Trotz halbwegs bekannter Stars, vielen Effekten und einigen spektakulären Bildern, die ein verlassenes (und etwas verstaubtes) Moskau sowie ein in einer Einkaufspassage abgestürtes Passagierflugzeug oder eine durch ein Kriegsschiff zerstörte Brücke zeigen, mutet der Film fast wie Low Budget an. Abgesehen von den Anfangsszenen braucht man kaum Darsteller, die Aliens sind meist unsichtbar, und selbst, wenn sie gegen Ende des Films etwas sichtbarer werden, so ist offensichtlich, dass die Spezialeffekte etwas liederlich sind und sich einige Bilder in kleinen Variationen wiederholen. Und wozu der Film in 3D sein musste, erklärt sich auch ausschließlich über seine Marktstrategie: »Survive the Holidays« steht auf dem US-Plakat, die Tagline lautet »The Invasion Begins Christmas Day«. Mit dem Inhalt des Films hat dies rein gar nichts zu tun. Nirgendswo sieht man eine Weihnachtsdekoration, Olivia Thirlby als Natalie läuft einige Zeit sogar (freiwillig!) barfuss über das Straßenpflaster, das Ganze scheint eher so im März oder Oktober zu spielen. Aber seit Lord of the Rings weiß man um das Weihnachtsgeschäft, nicht jedermann will zusammen mit der Familie zum zwölften Mal It’s a Wonderful Life oder Little Lord Fauntleroy sehen, und da will man halt etwas bieten: 3D-Hype, produziert von Timur Bekmambetov (Night Watch, Wanted), pärchentauglichen Action-Spaß.
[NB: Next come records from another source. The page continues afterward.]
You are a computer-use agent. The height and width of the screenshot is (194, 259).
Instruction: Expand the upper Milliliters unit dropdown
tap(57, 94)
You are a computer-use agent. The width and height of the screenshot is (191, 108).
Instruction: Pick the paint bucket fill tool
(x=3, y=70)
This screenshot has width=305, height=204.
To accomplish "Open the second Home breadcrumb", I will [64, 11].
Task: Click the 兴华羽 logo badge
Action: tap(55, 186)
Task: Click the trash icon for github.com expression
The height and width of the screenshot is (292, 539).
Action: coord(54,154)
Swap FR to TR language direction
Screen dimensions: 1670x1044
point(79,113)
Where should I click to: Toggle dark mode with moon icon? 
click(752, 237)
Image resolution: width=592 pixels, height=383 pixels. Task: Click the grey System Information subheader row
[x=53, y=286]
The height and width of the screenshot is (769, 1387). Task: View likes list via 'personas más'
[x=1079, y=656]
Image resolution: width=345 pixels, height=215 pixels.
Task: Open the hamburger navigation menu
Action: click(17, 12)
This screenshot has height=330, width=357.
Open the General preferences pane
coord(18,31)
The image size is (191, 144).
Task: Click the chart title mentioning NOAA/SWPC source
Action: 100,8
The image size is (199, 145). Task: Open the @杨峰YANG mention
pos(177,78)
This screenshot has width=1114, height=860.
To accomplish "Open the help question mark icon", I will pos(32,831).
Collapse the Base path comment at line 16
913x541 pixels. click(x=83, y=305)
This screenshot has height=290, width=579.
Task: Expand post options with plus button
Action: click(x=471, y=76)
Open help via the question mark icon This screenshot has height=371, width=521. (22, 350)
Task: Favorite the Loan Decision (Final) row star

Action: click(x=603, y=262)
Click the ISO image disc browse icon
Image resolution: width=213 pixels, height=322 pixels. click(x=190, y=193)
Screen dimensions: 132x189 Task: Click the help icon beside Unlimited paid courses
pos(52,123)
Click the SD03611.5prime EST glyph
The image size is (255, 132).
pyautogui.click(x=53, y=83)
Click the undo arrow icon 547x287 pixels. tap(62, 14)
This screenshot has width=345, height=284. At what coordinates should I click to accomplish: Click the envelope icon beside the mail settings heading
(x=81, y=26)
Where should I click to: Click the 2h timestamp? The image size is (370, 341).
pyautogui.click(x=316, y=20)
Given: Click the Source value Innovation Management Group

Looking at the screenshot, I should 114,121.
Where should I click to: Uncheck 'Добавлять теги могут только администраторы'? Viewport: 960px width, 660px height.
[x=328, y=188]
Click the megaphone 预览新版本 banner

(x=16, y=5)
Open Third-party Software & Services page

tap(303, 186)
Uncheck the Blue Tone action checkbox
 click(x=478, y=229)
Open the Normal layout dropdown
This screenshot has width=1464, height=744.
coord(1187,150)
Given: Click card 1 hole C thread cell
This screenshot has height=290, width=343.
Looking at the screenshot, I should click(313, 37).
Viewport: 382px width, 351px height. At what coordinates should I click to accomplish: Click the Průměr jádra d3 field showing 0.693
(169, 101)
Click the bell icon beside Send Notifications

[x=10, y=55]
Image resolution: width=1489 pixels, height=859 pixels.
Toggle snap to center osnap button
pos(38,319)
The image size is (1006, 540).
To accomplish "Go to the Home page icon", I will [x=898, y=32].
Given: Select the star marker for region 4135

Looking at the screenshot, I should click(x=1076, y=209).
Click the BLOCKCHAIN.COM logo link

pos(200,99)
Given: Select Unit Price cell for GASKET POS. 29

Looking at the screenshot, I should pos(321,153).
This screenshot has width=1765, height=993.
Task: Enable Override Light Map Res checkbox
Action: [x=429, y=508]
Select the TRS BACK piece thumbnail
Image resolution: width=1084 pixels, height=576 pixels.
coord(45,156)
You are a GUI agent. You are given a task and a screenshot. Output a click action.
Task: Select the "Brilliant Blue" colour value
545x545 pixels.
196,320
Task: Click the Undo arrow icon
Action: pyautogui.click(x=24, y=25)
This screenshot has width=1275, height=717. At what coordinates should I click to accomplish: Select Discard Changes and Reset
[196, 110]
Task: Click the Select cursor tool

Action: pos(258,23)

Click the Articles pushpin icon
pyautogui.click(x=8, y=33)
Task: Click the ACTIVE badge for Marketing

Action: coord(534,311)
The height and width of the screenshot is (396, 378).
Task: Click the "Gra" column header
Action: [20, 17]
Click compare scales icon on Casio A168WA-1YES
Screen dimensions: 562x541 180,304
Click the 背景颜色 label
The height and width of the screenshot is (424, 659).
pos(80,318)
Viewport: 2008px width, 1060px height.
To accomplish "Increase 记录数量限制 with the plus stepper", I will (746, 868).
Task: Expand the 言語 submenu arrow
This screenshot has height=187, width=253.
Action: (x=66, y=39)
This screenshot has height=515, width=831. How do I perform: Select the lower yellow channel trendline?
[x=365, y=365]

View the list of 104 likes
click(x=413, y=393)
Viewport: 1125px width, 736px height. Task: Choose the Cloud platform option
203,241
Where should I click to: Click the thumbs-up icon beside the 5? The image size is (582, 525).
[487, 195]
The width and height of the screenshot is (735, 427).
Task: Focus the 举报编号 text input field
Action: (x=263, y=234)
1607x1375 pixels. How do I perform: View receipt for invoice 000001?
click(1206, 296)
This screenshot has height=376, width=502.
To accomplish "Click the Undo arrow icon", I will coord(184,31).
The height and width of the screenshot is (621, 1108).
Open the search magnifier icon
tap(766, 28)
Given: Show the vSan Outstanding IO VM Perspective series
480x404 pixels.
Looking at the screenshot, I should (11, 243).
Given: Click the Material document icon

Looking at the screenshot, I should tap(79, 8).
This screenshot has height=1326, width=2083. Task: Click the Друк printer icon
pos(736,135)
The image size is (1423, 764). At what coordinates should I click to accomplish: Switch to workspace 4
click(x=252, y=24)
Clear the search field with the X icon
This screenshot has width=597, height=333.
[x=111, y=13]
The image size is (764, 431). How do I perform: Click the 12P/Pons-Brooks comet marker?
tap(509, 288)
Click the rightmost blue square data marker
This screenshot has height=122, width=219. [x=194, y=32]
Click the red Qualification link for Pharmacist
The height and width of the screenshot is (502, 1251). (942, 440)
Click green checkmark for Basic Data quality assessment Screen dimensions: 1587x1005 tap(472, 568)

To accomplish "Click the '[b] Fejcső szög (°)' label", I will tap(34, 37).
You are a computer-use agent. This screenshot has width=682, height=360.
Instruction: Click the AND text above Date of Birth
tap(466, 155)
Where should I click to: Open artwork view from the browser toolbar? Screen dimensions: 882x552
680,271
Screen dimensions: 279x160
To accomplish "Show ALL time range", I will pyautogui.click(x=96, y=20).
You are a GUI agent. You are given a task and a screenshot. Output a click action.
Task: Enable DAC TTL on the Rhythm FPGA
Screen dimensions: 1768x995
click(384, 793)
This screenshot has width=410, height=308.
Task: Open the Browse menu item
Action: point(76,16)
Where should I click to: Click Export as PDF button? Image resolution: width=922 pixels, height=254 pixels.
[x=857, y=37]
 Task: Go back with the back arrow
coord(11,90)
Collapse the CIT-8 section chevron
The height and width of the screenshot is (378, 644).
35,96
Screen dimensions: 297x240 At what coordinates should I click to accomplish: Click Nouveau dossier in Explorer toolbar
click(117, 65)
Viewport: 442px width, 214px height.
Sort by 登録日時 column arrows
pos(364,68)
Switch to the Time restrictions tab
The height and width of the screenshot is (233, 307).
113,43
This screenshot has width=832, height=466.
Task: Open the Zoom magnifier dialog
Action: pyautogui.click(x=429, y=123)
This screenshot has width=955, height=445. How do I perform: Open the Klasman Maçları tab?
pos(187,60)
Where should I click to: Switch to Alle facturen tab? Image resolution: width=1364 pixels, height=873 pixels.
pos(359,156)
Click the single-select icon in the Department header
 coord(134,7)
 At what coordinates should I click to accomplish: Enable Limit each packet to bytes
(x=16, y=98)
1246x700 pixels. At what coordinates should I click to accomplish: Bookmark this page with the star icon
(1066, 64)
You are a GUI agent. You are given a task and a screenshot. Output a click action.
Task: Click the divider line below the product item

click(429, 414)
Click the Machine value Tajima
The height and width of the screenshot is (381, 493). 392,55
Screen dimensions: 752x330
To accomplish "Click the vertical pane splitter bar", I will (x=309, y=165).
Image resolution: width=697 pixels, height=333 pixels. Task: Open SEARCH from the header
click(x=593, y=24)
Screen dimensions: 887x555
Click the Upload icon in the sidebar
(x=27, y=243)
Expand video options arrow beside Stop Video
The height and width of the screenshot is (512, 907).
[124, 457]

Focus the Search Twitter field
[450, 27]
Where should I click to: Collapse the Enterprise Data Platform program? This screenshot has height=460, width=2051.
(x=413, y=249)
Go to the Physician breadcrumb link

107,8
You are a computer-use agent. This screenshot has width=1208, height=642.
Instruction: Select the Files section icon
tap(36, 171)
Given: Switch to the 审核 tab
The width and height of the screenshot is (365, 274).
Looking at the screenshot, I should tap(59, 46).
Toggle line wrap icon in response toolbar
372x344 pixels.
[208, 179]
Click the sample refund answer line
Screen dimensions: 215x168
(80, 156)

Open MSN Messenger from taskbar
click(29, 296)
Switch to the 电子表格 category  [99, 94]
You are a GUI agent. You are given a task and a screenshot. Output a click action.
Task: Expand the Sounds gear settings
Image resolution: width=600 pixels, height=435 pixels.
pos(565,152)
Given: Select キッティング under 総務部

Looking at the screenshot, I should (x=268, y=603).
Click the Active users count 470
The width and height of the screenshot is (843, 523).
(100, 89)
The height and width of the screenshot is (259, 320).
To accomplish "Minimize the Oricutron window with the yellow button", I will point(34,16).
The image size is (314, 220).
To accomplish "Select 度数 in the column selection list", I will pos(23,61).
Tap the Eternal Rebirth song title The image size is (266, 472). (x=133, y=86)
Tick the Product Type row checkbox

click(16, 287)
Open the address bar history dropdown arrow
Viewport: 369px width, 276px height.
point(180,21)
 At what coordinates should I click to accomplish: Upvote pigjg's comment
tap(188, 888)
In der ersten Hälfte hält der Film auch seine Spannung, die unsichtbare Bedrohung und die Ungewissheit funktionieren, die Pärchenverteilung läuft etwas anders, als man zu Beginn angenommen hätte, doch dann entwickelt der Film sozusagen eine Routine, die schon im Drehbuch aufgrund diverser Vorbilder gegeben ist. Man kann ohne Probleme voraussehen, welche Figur als nächstes Opfer der Aliens wird, dann kommt mit einer russischen Befreiungsfront noch etwas unerwartetes in den Film, doch plötzlich gebährden sich die zuvor ganz »normalen« Figuren auch noch wie wildgewordene Macho-Action-Stars und es geht nicht mehr ums eigene Überleben, sondern um das Zurückschlagen. It’s the American way, and it’s so damn boring! In den letzten fünf Minuten stolziert der Film geradezu durch einen Trampelpfad von Fettnäpchen, und selbst der Verzicht auf den obligatorischen Kuss kann dann den Gesamteindruck auch nicht mehr retten. Cloverfield war weit davon entfernt, ein guter Film zu sein, aber er verwandelte sich zumindest nicht in der letzten Viertelstunde in Hurra-Patriotismus à la Emmerich, Milius, Bay. Würg!
Übrigens: die Logiklöcher von The Darkest Hour sind auch auf Emmerich-Niveau.